Two Buddhas, p132-133Nichiren also stressed to his followers that they themselves are the “ambassadors of the Tathāgata” praised by Śākyamuni Buddha in this chapter, the very people who, in an evil era after the Buddha’s passing, will be able to uphold the sūtra and teach it to others. To one individual, borrowing the sūtra’s language in this passage, he wrote: “It is rare to receive human birth, but you have done so. You have also encountered the buddha dharma, which is difficult to meet. And within the buddha dharma, you have found the daimoku of the Lotus Sūtra and now put it into practice. Truly you have ‘already paid homage to tens of myriads of kotis of buddhas of the past.”
The idea that one is an “ambassador of the Tathāgata” and has “already paid homage to tens of myriads of kotis of buddhas” might seem to contradict another of Nichiren’s claims … that people born into the age of the Final Dharma have never before received the seed of buddhahood. Like most founders of religious movements, Nichiren taught according to his audience and circumstances and did not fully systematize his teachings; this would be one way to account for this apparent inconsistency. But there are also other ways to think about it. Past lives are unknowable, and talk about them by Buddhist teachers is intended to cast light on the present. Thus, we might think of the tension between these two ideas as Nichiren offering his followers alternative perspectives on their practice. To say that one has now received the seed of buddhahood for the very first time engenders gratitude for the rare opportunity of having encountered the daimoku of the Lotus Sūtra; to say that one has served countless buddhas in the past and been dispatched to this world as the Tathāgata’s ambassador invests one’s personal practice with the quality of a noble mission.

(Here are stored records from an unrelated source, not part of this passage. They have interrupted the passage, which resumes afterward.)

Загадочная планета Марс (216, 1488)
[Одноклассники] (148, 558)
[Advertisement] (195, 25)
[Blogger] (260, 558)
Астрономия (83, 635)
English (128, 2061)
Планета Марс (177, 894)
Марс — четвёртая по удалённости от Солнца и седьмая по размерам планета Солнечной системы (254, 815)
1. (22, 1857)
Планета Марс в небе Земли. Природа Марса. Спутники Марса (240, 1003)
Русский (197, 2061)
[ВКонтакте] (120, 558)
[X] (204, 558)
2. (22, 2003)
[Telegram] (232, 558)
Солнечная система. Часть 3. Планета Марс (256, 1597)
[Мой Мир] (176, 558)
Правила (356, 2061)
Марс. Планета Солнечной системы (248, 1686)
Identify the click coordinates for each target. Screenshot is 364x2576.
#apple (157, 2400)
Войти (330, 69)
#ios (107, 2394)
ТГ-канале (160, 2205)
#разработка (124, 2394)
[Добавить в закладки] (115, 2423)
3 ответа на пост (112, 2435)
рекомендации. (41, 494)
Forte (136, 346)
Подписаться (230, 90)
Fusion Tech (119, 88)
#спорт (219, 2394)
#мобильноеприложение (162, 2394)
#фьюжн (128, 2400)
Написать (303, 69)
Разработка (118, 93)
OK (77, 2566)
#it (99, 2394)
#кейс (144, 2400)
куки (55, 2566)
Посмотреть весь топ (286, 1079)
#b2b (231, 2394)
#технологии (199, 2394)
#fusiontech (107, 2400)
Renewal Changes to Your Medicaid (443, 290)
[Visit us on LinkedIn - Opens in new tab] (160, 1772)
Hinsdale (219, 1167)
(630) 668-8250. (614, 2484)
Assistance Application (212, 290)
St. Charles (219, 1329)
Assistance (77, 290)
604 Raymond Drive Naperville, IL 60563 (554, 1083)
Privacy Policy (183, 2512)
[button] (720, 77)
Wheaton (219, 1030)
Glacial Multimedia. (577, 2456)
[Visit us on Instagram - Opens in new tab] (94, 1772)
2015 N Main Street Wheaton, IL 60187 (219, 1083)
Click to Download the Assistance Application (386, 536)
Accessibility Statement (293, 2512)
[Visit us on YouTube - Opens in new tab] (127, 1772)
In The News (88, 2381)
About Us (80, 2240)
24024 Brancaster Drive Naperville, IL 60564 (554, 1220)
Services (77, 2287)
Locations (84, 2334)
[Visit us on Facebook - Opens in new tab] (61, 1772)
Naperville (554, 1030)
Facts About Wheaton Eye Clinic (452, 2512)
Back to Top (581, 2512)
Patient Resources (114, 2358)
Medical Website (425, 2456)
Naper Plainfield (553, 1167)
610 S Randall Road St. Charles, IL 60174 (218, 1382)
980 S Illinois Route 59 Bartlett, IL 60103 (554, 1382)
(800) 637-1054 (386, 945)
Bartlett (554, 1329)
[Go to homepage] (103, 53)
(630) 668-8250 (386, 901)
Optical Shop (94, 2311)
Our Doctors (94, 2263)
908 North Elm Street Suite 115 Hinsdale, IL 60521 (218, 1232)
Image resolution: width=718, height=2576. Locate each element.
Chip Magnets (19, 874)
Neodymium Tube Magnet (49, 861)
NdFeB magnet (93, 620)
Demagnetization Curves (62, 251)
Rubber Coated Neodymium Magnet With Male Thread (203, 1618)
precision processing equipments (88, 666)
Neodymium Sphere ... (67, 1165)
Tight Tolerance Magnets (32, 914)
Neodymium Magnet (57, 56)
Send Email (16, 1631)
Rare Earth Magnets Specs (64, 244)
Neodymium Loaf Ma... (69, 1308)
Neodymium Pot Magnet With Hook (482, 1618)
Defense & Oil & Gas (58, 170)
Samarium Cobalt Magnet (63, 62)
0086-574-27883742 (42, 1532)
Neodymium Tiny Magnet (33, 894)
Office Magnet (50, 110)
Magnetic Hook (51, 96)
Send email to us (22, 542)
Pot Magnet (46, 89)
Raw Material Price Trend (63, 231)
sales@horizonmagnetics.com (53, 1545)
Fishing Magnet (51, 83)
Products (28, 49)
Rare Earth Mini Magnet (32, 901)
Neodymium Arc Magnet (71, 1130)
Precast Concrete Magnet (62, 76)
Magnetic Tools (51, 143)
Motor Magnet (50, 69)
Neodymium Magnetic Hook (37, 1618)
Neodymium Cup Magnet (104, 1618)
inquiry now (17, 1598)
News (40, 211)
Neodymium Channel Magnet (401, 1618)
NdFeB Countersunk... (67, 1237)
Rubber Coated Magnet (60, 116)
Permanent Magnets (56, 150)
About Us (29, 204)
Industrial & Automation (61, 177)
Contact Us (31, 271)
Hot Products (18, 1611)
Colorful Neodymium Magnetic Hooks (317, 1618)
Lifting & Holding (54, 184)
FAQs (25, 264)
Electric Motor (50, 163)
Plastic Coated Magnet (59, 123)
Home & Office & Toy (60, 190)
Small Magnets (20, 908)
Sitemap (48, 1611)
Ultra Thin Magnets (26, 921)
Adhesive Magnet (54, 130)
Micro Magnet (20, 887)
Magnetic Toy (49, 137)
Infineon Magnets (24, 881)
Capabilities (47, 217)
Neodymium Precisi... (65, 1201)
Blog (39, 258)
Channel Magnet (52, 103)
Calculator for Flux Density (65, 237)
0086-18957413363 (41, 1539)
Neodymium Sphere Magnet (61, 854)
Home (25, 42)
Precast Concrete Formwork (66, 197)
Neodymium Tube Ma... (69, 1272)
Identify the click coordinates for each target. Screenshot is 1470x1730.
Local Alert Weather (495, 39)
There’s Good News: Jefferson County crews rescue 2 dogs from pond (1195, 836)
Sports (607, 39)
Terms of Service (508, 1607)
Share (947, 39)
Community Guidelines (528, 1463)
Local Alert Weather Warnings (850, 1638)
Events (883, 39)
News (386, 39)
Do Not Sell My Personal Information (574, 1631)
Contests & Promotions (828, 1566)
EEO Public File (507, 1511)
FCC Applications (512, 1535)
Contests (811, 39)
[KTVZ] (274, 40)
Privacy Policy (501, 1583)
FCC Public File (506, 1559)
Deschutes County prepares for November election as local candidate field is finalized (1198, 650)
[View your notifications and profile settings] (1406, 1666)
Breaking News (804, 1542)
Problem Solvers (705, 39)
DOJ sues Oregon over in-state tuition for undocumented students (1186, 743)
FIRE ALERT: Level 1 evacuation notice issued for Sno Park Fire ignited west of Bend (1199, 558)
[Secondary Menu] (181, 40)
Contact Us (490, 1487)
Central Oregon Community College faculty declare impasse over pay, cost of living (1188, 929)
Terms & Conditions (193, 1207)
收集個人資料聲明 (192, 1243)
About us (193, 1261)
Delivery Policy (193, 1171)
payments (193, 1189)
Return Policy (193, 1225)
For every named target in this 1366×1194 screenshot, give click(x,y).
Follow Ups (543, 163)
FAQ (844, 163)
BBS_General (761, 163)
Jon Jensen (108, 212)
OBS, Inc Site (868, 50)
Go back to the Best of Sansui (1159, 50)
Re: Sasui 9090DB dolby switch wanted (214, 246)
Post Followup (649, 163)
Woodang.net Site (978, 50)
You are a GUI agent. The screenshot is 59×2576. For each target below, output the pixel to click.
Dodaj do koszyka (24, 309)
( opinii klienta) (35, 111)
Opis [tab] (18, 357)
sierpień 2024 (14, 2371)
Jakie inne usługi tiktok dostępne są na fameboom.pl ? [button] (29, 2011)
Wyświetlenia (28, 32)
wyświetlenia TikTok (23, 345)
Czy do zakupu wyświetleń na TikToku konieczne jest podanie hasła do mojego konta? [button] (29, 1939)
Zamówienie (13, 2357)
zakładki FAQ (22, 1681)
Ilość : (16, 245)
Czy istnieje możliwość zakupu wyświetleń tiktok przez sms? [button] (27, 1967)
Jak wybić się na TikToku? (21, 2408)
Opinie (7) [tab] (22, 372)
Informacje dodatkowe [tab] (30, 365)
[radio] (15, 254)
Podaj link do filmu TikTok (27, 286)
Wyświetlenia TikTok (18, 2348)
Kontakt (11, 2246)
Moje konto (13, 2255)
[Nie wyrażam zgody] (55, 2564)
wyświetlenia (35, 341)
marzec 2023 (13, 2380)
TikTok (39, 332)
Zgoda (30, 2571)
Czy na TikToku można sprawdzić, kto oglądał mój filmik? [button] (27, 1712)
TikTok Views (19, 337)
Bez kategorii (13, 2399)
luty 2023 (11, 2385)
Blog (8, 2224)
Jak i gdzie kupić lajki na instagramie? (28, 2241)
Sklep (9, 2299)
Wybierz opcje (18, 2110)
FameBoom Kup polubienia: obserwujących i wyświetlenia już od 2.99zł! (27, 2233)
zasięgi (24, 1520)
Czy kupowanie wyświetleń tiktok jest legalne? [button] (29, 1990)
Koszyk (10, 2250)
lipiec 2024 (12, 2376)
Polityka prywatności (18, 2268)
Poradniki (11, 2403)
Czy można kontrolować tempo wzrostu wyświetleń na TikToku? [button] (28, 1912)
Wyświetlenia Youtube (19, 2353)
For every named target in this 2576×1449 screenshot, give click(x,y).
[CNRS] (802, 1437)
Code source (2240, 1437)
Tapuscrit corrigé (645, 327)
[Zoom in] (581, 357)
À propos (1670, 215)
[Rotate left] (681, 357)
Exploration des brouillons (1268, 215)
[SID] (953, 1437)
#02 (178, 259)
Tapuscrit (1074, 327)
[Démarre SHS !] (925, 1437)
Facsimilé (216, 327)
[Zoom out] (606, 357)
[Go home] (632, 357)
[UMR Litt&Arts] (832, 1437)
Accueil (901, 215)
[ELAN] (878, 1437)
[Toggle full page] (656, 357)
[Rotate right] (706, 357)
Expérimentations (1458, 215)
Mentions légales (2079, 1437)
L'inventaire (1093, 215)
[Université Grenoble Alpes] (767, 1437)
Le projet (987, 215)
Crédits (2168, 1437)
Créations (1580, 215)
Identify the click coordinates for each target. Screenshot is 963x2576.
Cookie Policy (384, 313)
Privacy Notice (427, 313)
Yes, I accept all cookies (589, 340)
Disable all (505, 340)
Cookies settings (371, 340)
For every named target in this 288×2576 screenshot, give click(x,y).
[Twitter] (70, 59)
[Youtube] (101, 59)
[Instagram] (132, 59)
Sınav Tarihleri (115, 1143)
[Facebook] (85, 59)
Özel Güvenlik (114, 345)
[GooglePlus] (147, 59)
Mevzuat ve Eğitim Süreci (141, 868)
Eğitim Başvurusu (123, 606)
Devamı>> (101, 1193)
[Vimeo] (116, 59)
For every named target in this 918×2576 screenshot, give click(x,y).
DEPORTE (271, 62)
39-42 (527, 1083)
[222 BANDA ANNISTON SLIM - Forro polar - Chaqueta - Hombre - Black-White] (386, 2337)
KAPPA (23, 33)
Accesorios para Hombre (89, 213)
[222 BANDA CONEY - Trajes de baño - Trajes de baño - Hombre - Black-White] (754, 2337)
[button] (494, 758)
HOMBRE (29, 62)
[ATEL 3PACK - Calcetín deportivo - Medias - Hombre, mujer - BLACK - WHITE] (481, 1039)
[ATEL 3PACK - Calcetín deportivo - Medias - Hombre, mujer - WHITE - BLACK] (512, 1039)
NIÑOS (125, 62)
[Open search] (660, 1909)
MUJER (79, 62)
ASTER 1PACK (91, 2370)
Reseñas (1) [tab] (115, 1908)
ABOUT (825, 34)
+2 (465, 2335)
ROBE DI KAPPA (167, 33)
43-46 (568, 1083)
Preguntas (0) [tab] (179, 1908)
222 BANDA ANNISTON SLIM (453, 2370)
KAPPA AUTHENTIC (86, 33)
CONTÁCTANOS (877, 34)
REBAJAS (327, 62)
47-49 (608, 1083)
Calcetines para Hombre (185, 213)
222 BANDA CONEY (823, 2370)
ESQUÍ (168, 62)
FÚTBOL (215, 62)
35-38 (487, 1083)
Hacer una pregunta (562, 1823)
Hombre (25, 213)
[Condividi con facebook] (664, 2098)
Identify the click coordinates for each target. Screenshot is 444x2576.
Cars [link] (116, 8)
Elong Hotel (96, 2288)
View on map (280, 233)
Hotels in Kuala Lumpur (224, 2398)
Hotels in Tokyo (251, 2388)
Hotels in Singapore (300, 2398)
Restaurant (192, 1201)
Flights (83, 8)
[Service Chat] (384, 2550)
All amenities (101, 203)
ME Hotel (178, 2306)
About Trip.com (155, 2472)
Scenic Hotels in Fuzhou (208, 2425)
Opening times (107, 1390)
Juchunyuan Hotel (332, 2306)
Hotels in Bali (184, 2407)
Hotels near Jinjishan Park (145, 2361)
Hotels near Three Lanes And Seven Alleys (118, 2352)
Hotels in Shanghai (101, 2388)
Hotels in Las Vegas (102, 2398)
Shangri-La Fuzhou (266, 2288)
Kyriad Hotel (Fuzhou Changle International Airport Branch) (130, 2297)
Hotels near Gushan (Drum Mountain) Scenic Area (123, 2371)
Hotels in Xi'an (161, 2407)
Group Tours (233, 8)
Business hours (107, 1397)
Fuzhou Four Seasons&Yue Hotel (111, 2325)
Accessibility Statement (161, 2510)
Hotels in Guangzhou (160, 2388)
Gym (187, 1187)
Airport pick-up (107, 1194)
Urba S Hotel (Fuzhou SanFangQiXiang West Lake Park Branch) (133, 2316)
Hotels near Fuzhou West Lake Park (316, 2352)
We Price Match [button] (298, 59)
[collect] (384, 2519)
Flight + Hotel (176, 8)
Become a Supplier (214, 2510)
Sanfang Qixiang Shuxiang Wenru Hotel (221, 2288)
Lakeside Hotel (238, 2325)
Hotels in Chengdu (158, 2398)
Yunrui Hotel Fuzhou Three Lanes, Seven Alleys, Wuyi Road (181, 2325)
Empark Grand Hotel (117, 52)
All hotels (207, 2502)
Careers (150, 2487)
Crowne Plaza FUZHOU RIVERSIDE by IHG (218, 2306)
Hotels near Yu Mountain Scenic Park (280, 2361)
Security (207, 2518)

Nichiren said of himself that, being an ordinary person steeped in delusion, “my mind is far from that of the Tathāgata’s ambassador.” But because he had endured great trials for the Lotus Sūtra’s sake with his body and chanted its daimoku with his mouth, he continued, “I am like the Tathāgata’s ambassador.” His claim to legitimacy as the teacher of the Lotus Sūtra for the Final Dharma age lay not in superior spiritual attainments, something he never asserted, but in the fact that he had fulfilled the sūtra’s own predictions of the hardships its devotees would encounter in a troubled age after the Buddha’s passing.